--- Source records ---

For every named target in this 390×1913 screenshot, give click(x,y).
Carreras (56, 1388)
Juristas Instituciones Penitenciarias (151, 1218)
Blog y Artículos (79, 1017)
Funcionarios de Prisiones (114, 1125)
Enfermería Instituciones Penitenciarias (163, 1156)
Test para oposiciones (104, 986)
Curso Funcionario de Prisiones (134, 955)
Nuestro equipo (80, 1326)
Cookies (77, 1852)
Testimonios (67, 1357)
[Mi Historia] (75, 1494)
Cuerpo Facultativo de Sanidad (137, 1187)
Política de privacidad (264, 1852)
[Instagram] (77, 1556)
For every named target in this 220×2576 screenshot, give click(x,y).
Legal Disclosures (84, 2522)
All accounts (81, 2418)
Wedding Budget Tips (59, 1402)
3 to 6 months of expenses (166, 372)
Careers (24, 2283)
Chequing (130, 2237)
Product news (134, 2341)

---

> [Exercise description] Your answer must be the lines from the one containing "Blog y Artículos (79, 1017)" through the last line of the entries, copied exactly, with no other lines.

> [Your response]
Blog y Artículos (79, 1017)
Funcionarios de Prisiones (114, 1125)
Enfermería Instituciones Penitenciarias (163, 1156)
Test para oposiciones (104, 986)
Curso Funcionario de Prisiones (134, 955)
Nuestro equipo (80, 1326)
Cookies (77, 1852)
Testimonios (67, 1357)
[Mi Historia] (75, 1494)
Cuerpo Facultativo de Sanidad (137, 1187)
Política de privacidad (264, 1852)
[Instagram] (77, 1556)
For every named target in this 220×2576 screenshot, give click(x,y).
Legal Disclosures (84, 2522)
All accounts (81, 2418)
Wedding Budget Tips (59, 1402)
3 to 6 months of expenses (166, 372)
Careers (24, 2283)
Chequing (130, 2237)
Product news (134, 2341)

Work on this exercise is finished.